Pensar que quizás iniciábamos un movimiento en sentido completamente equivocado era lo peor. Producía una sensación de estupidez, como un niño que, jugando al escondite, busca en el rincón opuesto a donde están sus compañeros riéndose. Encima, aquel maldito caso no suscitaba en mí ningún tipo de pasión, carecía de componentes emocionales. La víctima, insignificante, no ponía en funcionamiento los mecanismos de la justicia vengativa como lo habían hecho las chicas violadas de mi asunto anterior. De hecho, ni por un instante habíamos supuesto que Lucena fuera inocente. Desde el principio estuvimos convencidos de que, en cierto modo, él se había buscado la paliza que le costó la vida. Algo terrible si se piensa a fondo, porque lo único de lo que habíamos partido para llegar a esa conclusión era en realidad su aspecto, es decir, los indicios sociales que revelaba su aspecto. ¿Le hubiéramos atribuido culpabilidad de haber tenido la pulcra pinta de un ejecutivo? Pero Lucena era como uno de aquellos perros con los que comerciaba: sin raza, sin belleza, cambiados de nombre con cada dueño, reclamados por nadie cuando morían. Con la única diferencia de que los perros inspiraban piedad porque eran inocentes.

Y bien, ¿debía deprimirme por mi actuación hasta la fecha frente a aquel hombrecillo? ¿Era adecuado autocensurarme por no sentir deseos vehementes de aclarar su asesinato? Ya le había rendido homenaje llevándole su perro al cementerio, mucho más de lo que hubiera aprobado cualquier persona razonable. ¡Al infierno pues con Lucena!, haríamos lo que buenamente pudiéramos por cazar a su asesino, justo lo que nos dictara el ejercicio estricto del deber.

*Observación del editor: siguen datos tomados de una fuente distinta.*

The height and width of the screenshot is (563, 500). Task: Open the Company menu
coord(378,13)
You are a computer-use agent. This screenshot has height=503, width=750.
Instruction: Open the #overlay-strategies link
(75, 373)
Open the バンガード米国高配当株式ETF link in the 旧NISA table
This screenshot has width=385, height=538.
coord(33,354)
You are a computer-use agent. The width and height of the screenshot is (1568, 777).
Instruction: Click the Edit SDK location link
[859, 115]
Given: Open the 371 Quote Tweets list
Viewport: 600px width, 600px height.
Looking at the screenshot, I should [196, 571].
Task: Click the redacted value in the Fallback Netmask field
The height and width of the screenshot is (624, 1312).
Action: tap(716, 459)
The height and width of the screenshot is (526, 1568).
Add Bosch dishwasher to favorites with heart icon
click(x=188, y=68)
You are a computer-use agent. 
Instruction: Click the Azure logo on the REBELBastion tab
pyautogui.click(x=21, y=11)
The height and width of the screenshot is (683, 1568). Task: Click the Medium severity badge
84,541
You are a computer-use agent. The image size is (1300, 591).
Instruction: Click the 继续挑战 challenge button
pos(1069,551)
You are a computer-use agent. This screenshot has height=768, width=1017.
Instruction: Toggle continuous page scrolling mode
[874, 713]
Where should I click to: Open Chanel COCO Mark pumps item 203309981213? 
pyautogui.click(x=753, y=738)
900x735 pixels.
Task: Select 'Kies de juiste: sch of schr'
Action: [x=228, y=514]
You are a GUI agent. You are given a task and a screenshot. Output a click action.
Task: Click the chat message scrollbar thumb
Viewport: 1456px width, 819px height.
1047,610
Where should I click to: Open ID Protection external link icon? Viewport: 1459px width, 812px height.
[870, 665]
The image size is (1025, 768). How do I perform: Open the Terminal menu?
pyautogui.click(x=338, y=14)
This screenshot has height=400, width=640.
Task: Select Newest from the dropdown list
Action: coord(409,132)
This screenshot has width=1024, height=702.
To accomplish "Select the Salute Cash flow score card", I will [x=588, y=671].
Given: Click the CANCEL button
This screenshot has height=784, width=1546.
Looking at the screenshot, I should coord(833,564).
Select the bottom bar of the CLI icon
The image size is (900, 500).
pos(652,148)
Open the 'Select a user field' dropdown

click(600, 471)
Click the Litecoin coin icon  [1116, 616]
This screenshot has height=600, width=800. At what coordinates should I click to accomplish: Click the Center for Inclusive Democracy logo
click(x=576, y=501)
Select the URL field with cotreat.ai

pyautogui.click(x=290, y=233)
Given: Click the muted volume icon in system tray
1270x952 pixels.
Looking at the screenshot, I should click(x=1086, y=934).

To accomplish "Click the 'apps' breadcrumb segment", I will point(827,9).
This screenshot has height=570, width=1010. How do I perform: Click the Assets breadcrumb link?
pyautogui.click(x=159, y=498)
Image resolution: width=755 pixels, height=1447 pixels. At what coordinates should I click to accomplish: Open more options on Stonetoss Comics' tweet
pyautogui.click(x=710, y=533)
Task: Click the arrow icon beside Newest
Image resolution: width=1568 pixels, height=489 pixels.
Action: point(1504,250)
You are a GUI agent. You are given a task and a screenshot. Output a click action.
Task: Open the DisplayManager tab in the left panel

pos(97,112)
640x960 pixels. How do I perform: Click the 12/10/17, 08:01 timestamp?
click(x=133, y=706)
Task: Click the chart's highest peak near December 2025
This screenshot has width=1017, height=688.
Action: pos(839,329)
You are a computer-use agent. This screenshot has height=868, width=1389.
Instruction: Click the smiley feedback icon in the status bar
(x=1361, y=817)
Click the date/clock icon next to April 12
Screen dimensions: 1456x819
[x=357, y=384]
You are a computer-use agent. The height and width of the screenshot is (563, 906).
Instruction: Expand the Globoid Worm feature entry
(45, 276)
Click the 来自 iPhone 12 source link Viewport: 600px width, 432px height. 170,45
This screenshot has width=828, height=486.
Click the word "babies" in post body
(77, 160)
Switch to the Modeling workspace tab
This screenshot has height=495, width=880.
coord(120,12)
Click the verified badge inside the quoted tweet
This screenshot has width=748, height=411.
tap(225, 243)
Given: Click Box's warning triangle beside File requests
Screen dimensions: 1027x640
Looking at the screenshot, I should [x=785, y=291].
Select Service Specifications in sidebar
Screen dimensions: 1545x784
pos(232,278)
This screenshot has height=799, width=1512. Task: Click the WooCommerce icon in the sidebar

Como no tenía hambre, decidí llenar el descanso del mediodía saliendo a dar una vuelta con Espanto. Enseguida nuestros pasos se encaminaron hacia la tienda-consulta de Juan Monturiol. ¿Empezaba yo a transitar por rutas fijas como los animales, o era que, también como ellos, me dejaba llevar por los instintos? Paseamos en círculos alrededor del local; al fin y al cabo, a Espanto igual le daba. Por fin, a las dos menos cinco salió el dependiente y a las dos en punto lo hizo el propio Monturiol. Fui hacia él. Llevaba una chupa estilo comando que le favorecía. Levantó las manos al verme.

—¡Lo tengo todo en regla, inspectora, no soy culpable!